Aksi mereka disambut tempik sorak mereka yang hadir, termasuk para petinggi pemberontak. Banyak di antara para penonton yang mengenakan seragam militer. Namun, mereka diminta untuk meninggalkan senjata mereka di luar hotel.
Acara Sabtu malam itu tak ubahnya kontes kecantikan sungguhan di belahan dunia manapun. Bedanya, mereka yang masuk dan keluar harus melewati pemeriksaan ketat petugas.
Para kontestan juga berpose di depan kamera, menunjukkan kemampuan menyanyi, menari, atau membaca sajak. Ada pula permainan cerdas cermat.
Namun, suasana glamor tak berlangsung lama. Para kontestan segera menanggalkan gaun malam mereka dan kembali mengenakan pakaian loreng.
"Sayangnya, para bintang kita malam ini merasa lebih nyaman dengan seragam ketimbang dengan gaun dan sepatu berhak tinggi," kata Denis Pushilin, kepala gerakan pemberontak yang menamakan dirinya Republik Rakyat Donetsk.
Yana Manuilova, sebelum terjun ke medan perang, adalah seorang pengacara.
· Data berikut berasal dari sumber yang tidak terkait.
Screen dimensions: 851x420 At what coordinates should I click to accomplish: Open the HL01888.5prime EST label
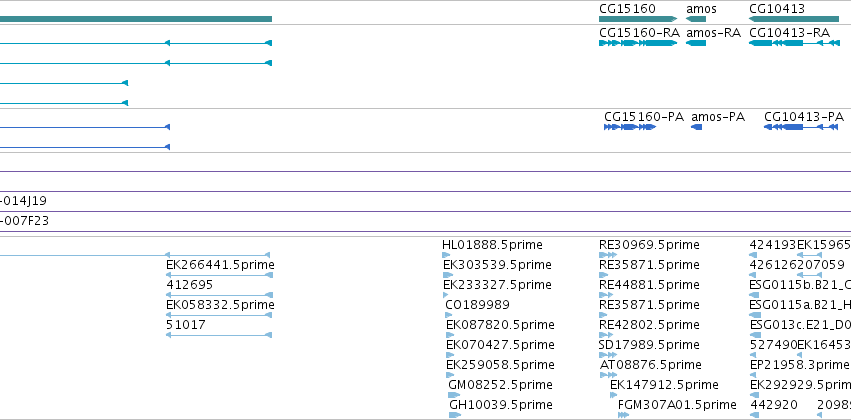pos(492,245)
Ia bergabung dengan gerakan pemberontak sejak awal konflik bersenjata pecah dengan militer Ukraina pada tahun 2013 silam.
"Amat berbeda rasanya menjadi tentara. Anda kehilangan segala kenyamanan, Anda tidak dapat beristirahat atau mandi... namun saya merasa bertanggungjawab membela tanah saya, seperti orang tua dan kakek-nenek saya," ujar Yana.
Selain Yana, ada pula Irina, perempuan yang berprofesi sebagai guru taman kanak-kanak sebelum jadi pemberontak. Ia bergabung dengan Republik Rakyat Donetsk sejak bulan Mei 2014, hanya beberapa saat setelah muncul gerakan pemberontak pro-Rusia melawan pemerintah Ukraina.
"Baik laki-laki maupun perempuan memiliki tugas yang sama di batalion," kata perempuan berusia 23 tahun itu.